DATA:
[Start of Attachment]
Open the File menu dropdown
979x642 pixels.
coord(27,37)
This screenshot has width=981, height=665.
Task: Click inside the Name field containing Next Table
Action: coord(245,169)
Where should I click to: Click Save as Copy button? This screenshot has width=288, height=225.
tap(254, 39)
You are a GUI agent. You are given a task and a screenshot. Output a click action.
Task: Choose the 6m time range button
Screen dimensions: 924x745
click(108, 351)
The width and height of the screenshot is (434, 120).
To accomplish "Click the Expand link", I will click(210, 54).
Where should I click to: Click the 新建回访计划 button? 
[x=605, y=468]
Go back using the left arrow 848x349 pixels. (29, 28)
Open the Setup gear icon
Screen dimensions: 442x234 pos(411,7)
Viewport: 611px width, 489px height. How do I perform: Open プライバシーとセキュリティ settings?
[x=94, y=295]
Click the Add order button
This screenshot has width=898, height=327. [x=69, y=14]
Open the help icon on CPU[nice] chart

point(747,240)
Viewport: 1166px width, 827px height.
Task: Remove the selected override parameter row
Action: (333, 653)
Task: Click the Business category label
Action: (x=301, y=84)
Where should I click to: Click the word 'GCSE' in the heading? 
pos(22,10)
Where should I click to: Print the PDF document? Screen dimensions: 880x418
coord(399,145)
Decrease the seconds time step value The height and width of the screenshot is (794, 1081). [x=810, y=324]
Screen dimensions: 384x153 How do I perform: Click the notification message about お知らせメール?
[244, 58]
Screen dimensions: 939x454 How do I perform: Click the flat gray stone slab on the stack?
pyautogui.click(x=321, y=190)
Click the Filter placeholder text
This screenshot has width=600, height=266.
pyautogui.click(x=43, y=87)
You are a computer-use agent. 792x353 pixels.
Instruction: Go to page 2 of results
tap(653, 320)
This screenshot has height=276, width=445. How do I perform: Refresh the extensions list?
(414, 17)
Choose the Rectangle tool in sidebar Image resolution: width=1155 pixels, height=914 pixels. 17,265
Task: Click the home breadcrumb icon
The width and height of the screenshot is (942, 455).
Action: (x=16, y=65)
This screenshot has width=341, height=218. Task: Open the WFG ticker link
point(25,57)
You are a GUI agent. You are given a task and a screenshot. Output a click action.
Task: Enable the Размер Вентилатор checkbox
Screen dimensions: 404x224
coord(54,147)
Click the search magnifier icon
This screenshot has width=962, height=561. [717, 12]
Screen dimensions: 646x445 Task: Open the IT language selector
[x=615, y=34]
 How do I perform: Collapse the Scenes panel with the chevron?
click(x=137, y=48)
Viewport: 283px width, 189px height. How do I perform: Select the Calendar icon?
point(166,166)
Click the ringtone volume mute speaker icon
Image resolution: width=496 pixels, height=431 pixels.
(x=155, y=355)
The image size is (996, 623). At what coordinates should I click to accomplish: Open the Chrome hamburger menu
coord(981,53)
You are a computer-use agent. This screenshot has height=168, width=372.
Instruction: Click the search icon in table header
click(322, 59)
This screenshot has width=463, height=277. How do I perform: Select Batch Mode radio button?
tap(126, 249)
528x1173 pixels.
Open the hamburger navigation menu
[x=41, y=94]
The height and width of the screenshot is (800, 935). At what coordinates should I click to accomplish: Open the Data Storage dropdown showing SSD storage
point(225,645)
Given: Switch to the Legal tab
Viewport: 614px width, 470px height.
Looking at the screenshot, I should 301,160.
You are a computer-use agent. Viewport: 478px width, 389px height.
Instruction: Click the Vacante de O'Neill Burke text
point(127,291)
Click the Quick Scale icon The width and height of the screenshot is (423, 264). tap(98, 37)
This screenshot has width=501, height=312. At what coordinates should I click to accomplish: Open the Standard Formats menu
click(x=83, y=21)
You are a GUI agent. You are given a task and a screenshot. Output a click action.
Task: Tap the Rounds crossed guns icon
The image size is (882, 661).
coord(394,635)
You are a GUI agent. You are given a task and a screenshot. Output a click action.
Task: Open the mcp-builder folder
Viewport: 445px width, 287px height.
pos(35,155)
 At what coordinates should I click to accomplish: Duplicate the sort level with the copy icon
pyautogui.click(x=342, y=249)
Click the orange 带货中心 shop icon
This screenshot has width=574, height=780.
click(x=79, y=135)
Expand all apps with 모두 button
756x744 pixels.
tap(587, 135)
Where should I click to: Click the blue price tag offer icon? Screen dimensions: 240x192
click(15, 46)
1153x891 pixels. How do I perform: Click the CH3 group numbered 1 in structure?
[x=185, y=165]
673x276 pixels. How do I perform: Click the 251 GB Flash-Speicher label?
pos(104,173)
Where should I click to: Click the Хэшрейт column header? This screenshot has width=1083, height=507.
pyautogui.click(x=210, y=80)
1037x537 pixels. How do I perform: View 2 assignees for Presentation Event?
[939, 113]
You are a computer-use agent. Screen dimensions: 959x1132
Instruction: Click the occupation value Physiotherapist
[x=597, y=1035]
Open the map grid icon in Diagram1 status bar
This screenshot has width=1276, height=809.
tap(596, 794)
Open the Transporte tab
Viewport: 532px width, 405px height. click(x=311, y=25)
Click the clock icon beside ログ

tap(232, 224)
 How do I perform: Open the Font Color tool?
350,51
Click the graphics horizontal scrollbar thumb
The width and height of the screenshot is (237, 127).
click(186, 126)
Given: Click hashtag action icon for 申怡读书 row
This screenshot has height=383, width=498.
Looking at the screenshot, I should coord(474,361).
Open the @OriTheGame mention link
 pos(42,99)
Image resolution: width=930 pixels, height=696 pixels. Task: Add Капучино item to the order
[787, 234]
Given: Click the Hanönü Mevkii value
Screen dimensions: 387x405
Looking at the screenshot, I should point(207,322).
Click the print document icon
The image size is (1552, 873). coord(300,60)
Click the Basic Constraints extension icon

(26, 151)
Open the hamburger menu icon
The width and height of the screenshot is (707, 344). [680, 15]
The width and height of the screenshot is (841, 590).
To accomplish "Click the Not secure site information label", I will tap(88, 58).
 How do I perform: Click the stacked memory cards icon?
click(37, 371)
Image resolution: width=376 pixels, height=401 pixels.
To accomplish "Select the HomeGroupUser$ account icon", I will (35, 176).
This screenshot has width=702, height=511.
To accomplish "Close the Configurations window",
[End of Attachment]
WORK ORDER:
Using the records above, gather all lines where the string "Choose" is present.

TASK OUTPUT:
Task: Choose the 6m time range button
Choose the Rectangle tool in sidebar Image resolution: width=1155 pixels, height=914 pixels. 17,265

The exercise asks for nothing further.